§ **Activity**:
From the line with "You are a GUI agent. The screenshot is 1470×1779." through the line with "[Cara Membuat Cireng", inclusive, return each line of the data below exactly and leave the rest out.

§ **Given data**:
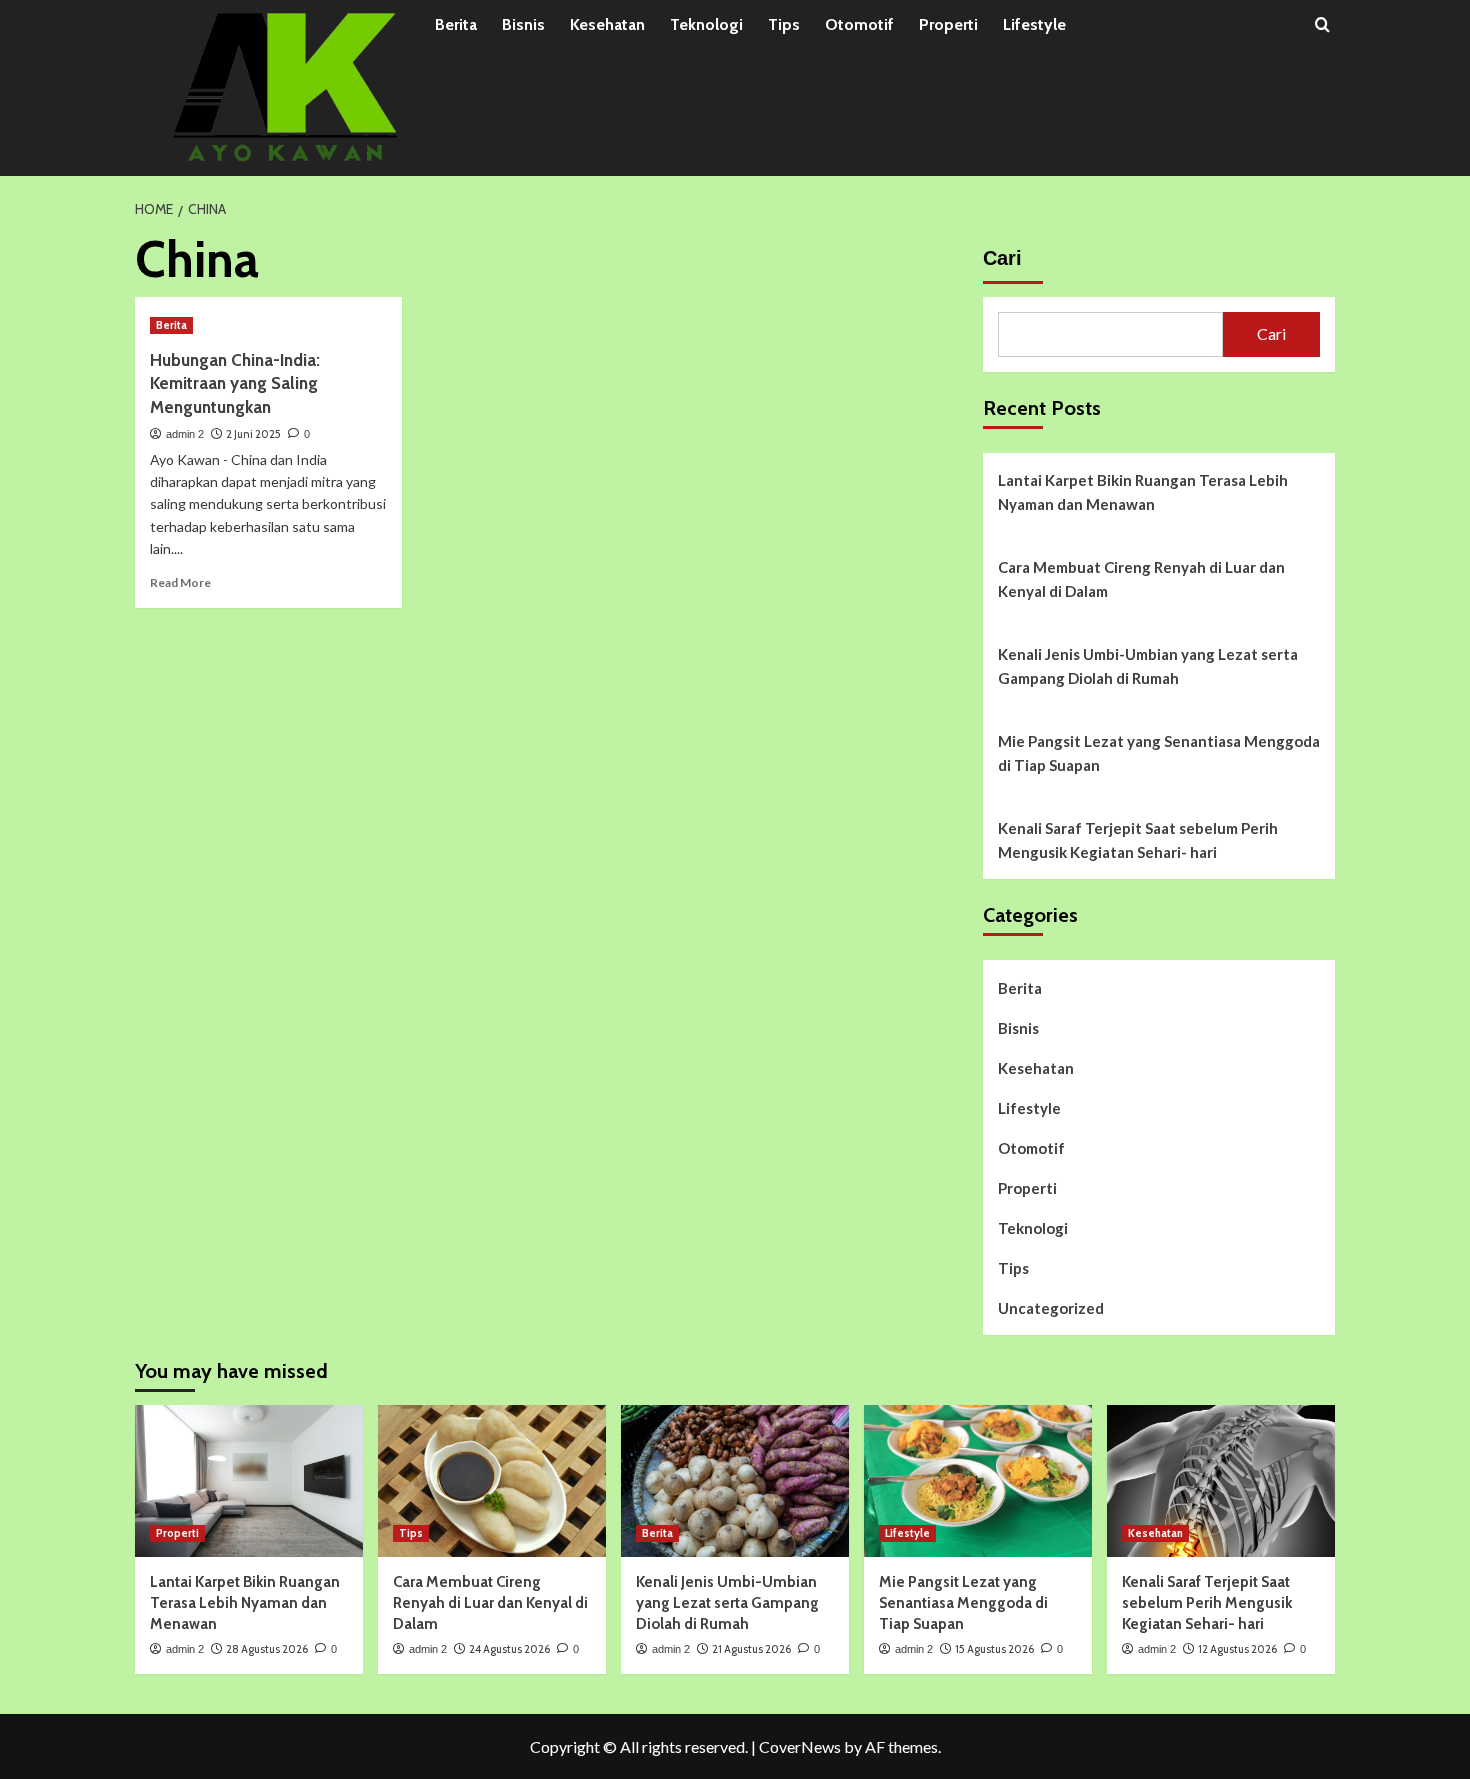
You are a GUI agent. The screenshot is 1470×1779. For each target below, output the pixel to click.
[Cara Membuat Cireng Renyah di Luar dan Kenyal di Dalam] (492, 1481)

==

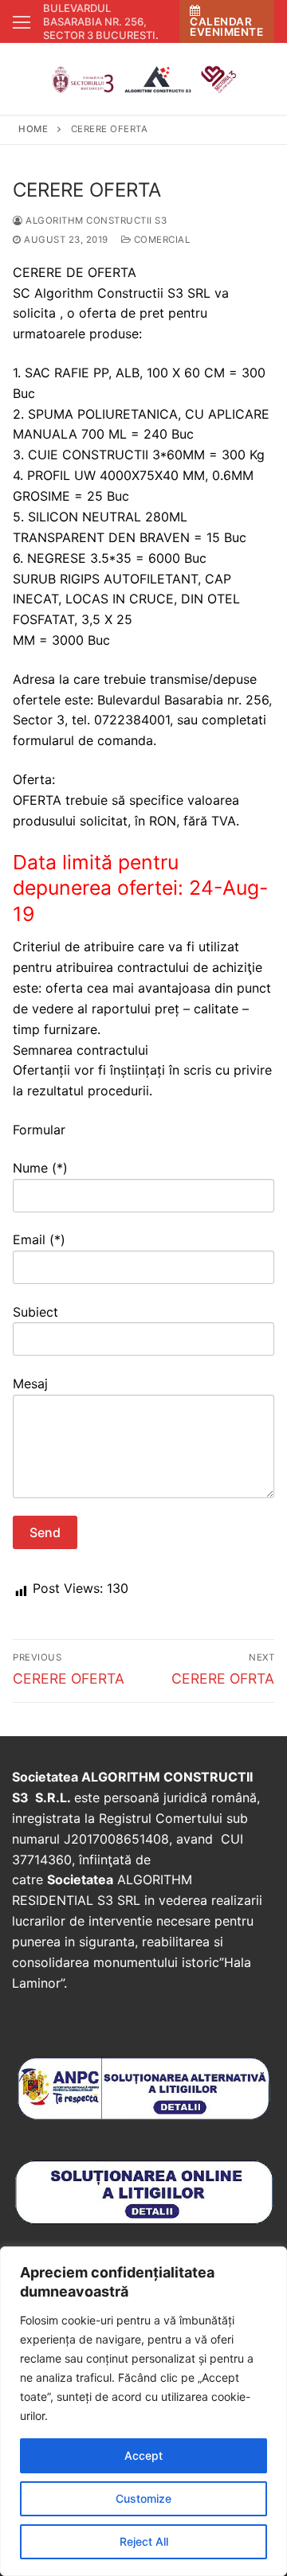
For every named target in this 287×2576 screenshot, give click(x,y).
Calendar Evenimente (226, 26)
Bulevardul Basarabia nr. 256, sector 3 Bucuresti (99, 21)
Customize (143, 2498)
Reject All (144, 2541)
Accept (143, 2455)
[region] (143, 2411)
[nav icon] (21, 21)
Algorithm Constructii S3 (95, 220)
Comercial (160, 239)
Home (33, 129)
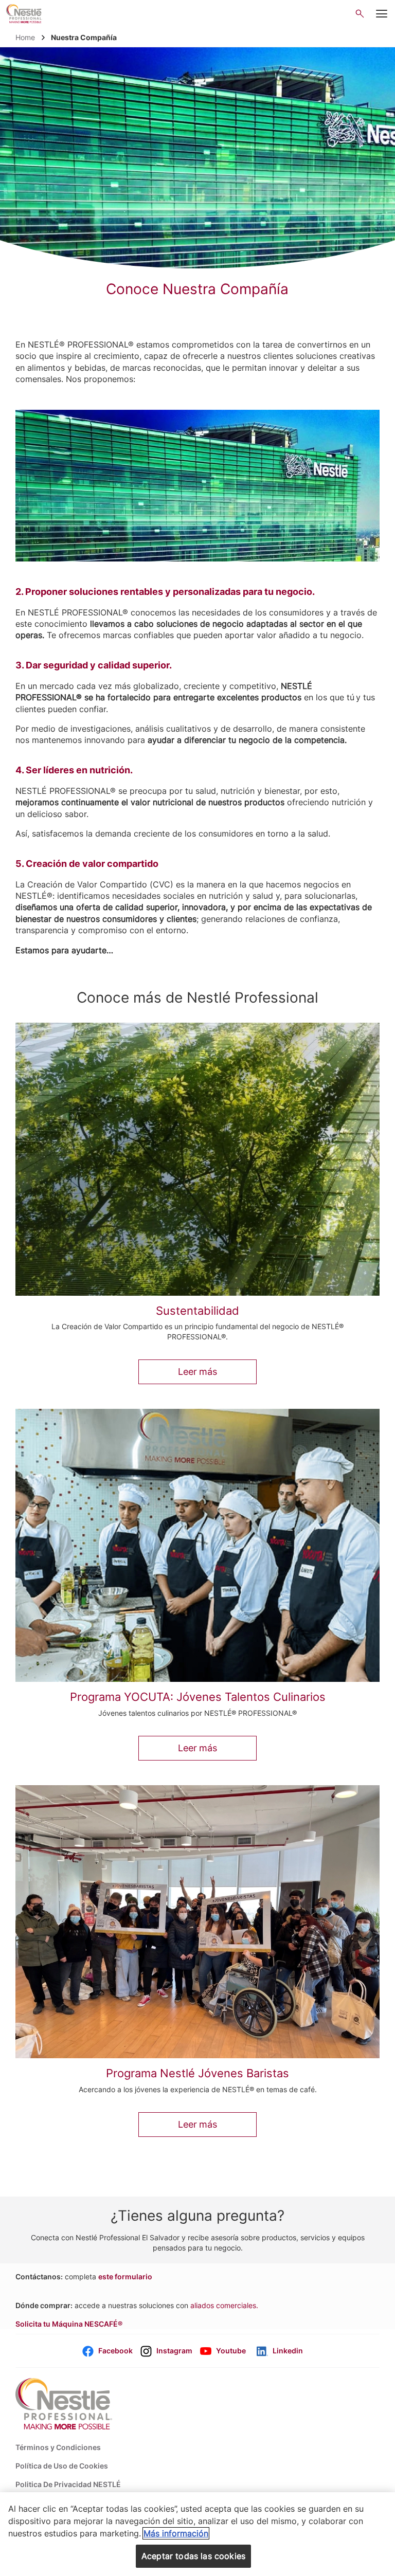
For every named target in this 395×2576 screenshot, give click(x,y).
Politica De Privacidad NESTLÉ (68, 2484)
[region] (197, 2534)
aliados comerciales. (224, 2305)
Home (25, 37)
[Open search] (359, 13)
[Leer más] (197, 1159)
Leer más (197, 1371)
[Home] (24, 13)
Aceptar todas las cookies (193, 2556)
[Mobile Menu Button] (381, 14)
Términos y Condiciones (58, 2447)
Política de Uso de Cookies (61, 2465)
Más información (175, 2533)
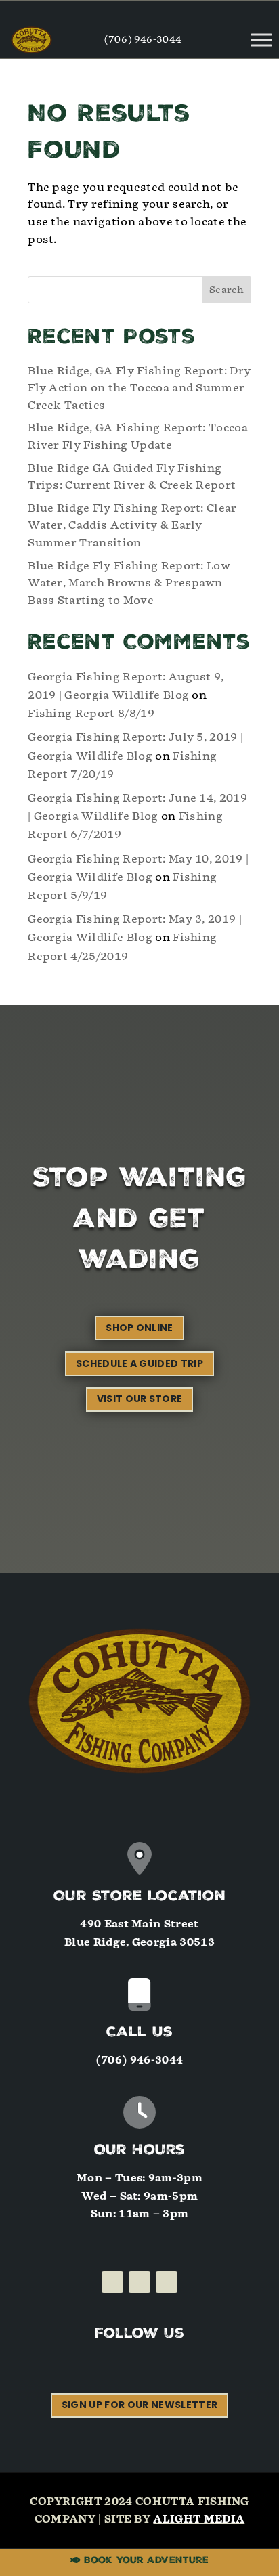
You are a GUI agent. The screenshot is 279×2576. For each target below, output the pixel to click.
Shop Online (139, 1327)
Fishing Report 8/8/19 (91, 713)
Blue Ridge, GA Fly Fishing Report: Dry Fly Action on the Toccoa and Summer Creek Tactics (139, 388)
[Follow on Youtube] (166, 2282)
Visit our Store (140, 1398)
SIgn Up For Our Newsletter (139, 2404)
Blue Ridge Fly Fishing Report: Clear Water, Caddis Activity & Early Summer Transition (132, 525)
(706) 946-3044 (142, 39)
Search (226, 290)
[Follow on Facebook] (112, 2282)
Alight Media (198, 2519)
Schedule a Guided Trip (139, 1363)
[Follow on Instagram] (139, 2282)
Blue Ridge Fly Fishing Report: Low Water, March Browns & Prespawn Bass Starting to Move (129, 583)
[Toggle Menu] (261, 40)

§ **Solution to this task**:
You are a GUI agent. The screenshot is 1470×1779. For each target below, output the pixel to click.
[Cara Membuat Cireng Renyah di Luar dan Kenyal di Dalam] (492, 1481)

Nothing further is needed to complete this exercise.